● **Data in this exercise**
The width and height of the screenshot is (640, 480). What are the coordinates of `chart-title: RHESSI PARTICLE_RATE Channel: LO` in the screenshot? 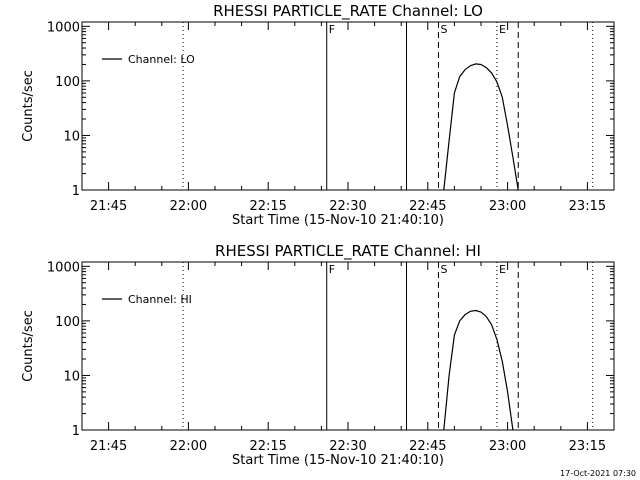 It's located at (348, 12).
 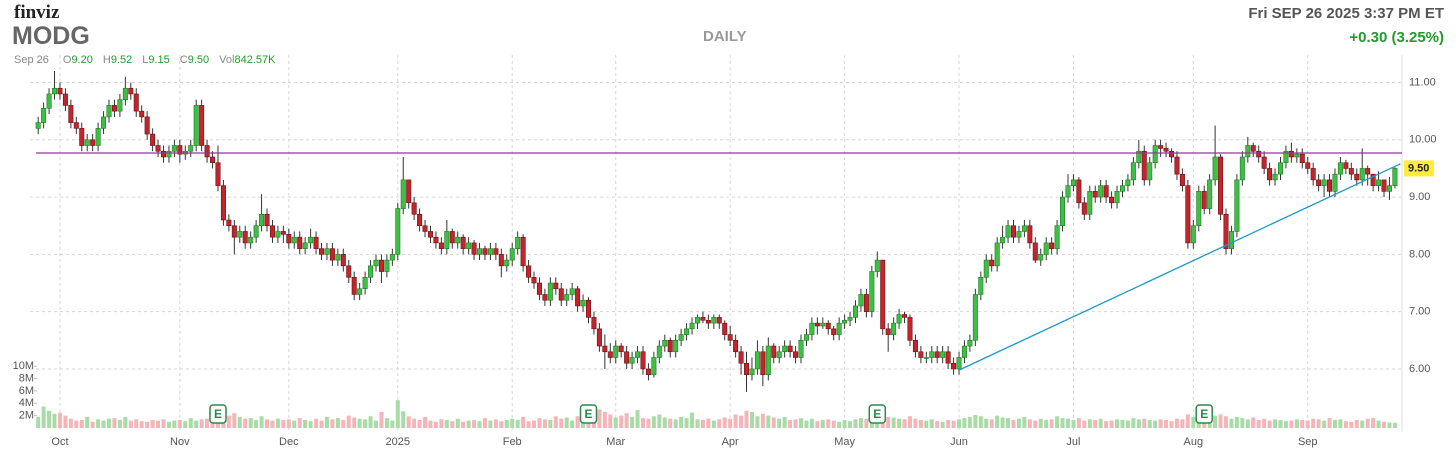 I want to click on earnings-marker, so click(x=1204, y=414).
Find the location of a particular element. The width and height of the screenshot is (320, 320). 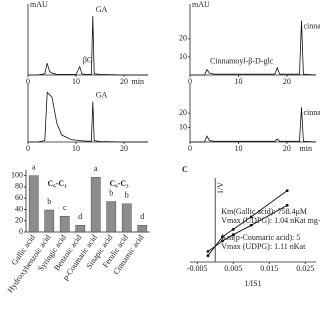

x-tick-label: -0.005 is located at coordinates (198, 268).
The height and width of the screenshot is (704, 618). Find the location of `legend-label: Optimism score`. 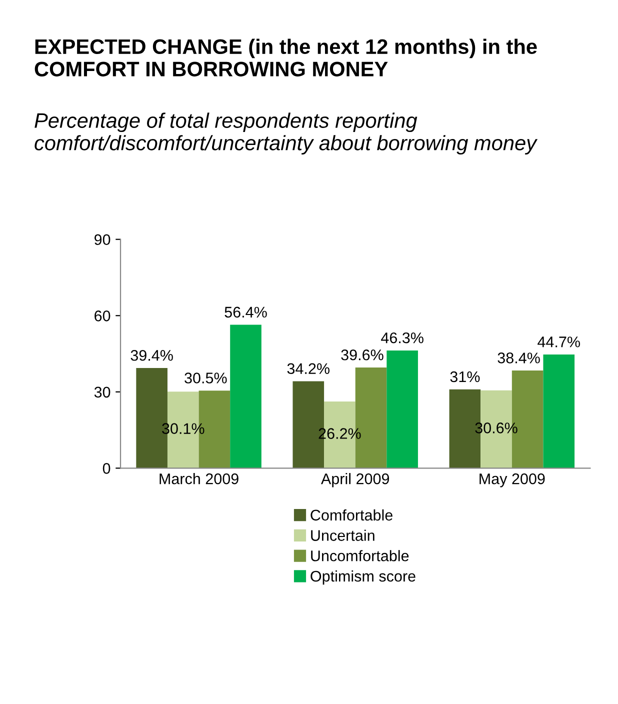

legend-label: Optimism score is located at coordinates (363, 578).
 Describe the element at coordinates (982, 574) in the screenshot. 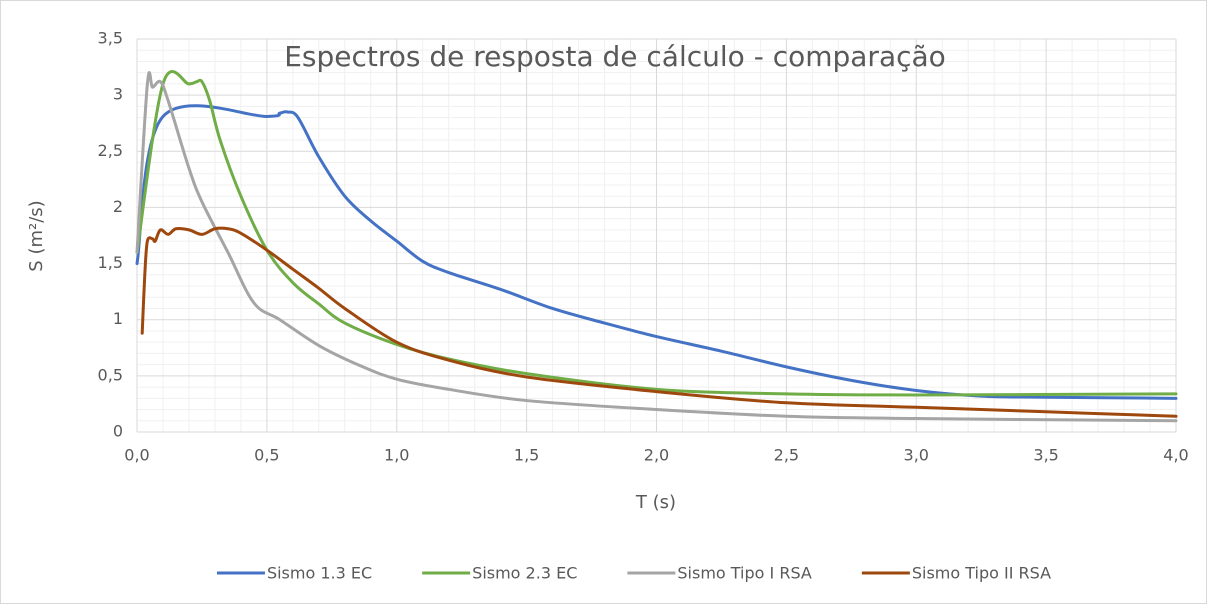

I see `legend-label: Sismo Tipo II RSA` at that location.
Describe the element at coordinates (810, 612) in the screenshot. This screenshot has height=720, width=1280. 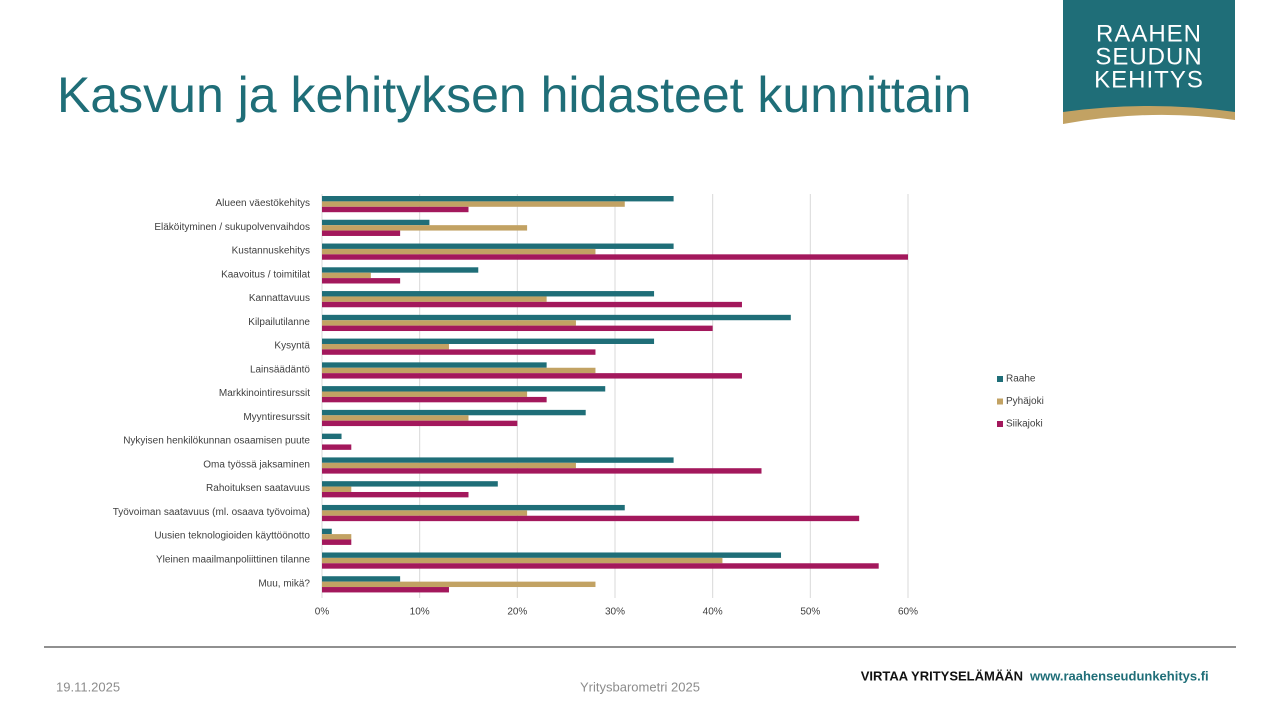
I see `x-tick-label: 50%` at that location.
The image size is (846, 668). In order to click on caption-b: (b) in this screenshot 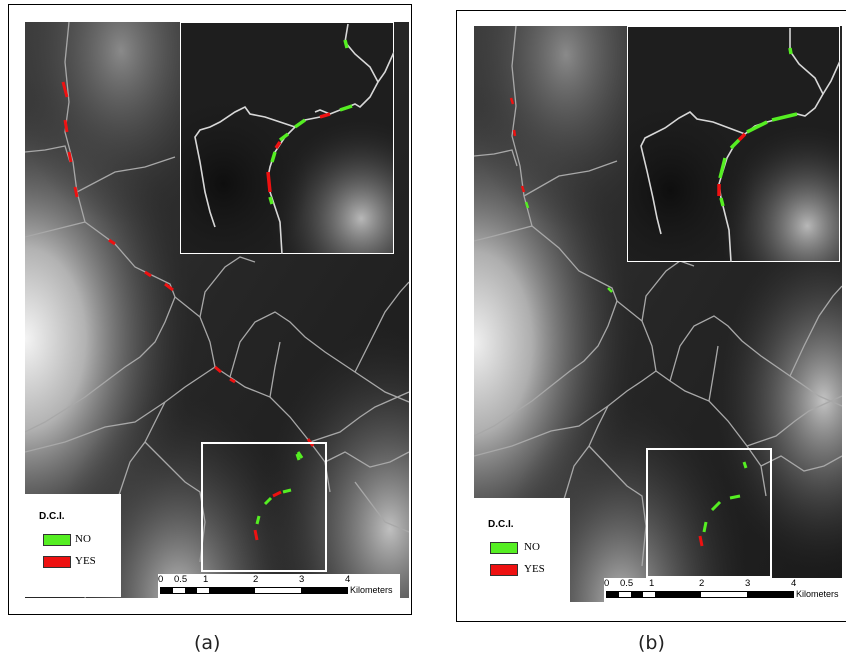, I will do `click(652, 643)`.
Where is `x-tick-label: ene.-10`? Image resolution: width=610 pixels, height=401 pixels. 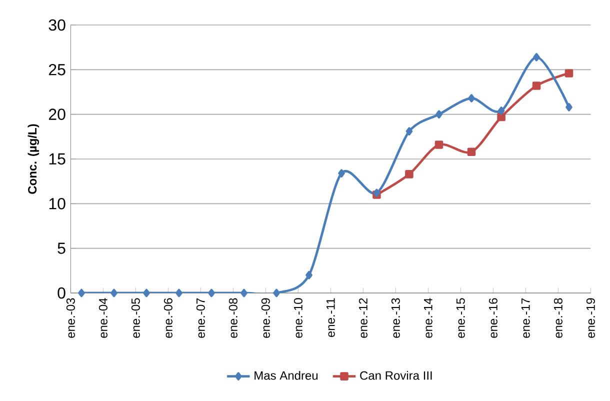
x-tick-label: ene.-10 is located at coordinates (298, 318).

● **Work order**
Put the records from the line that has "pixels, height=401 pixels." through the end of the records into a two-column CSV with the columns text and answer. Give one row per record, with each value in a single quoted field and line breaks replaced by spaces, and leave the pictures out.

● **Task solution**
text,answer
"Where is `x-tick-label: ene.-10`? Image resolution: width=610 pixels, height=401 pixels.","x-tick-label: ene.-10 is located at coordinates (298, 318)."